= Emmet G. Lavery Jr. =

American lawyer

Emmet Godfrey Lavery Jr. (August 10, 1927 – February 16, 2014) was an American television and film producer, attorney, and the son of the librettist, playwright, and screenwriter Emmet Lavery.

==Early years and law career==
Born in Poughkeepsie, New York, Lavery attended Williston Northampton School, served in the United States Army from 1945 until 1946, and graduated from UCLA in 1950. He earned his law degree from UCLA Law School in 1953 and was admitted to the California State Bar Association in 1954. He specialized in entertainment law, partnering with a law firm from 1954 to 1960, then operated his own office until 1963.

==Career as producer==
In 1965, Lavery became director of business affairs for 20th Century Fox Television. Two years later, he became Paramount Television's vice president of business affairs.

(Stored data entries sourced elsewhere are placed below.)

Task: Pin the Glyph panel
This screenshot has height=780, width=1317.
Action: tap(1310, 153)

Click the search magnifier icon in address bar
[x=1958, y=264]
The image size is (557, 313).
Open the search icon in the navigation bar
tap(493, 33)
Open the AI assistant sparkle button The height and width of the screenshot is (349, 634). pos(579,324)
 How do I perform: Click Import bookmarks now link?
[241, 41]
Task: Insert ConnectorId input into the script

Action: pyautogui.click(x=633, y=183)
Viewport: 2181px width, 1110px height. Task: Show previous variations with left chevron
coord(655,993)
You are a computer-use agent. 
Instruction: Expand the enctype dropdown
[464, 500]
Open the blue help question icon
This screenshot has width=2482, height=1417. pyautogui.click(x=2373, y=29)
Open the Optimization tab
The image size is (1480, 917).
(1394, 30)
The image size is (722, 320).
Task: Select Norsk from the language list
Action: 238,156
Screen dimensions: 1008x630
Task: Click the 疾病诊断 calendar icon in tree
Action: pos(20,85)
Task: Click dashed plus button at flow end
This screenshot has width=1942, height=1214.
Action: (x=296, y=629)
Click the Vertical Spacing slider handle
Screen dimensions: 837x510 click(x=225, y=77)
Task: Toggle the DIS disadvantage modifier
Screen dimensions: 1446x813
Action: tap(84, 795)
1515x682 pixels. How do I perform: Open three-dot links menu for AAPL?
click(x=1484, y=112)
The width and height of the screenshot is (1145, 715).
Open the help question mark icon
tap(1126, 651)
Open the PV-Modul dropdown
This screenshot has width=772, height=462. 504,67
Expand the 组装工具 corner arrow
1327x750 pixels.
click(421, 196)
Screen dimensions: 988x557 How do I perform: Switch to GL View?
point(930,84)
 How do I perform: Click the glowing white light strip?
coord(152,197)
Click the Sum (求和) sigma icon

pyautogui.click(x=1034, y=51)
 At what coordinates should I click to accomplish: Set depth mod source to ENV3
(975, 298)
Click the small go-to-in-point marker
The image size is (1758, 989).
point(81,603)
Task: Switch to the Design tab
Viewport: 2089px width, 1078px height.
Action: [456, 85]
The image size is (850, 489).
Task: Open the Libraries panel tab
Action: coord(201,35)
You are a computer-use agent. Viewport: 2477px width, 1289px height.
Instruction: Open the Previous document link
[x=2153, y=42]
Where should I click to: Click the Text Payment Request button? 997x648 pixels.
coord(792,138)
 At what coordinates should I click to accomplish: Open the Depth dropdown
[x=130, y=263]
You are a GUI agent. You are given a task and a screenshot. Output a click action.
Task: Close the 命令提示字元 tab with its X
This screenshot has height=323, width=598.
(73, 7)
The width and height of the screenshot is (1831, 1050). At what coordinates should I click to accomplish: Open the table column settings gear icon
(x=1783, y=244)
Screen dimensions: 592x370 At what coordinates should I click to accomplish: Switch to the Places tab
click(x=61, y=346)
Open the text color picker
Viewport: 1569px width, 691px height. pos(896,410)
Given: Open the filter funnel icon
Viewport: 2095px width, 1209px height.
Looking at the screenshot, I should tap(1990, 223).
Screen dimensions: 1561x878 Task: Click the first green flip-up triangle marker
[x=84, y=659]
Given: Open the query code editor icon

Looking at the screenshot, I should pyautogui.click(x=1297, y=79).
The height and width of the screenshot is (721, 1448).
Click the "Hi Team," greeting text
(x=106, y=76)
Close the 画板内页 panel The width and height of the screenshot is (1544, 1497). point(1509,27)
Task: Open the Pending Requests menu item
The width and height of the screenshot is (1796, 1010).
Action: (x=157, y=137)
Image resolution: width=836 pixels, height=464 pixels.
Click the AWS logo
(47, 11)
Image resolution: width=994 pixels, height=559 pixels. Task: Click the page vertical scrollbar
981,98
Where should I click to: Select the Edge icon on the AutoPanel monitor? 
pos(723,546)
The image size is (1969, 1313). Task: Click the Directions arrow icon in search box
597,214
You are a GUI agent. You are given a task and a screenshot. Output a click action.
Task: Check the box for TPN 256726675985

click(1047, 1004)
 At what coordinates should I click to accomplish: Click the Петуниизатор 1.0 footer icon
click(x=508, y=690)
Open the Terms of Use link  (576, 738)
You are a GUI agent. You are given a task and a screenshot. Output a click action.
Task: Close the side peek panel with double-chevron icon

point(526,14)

Lavery formed Emmet G. Lavery Jr. Productions in 1975 and produced several television films, including Delancey Street: The Crisis Within (1975), Nero Wolfe (1977), The Ghost of Flight 401 (1978) and Act of Violence (1979). His company also produced the Serpico television series.

Lavery joined DLT Entertainment as vice president of business affairs in 1981, remaining in that position until retiring in 2010.

==Death==
Lavery died of natural causes in Encino, California, on February 16, 2014. He was 86. He was survived by two children.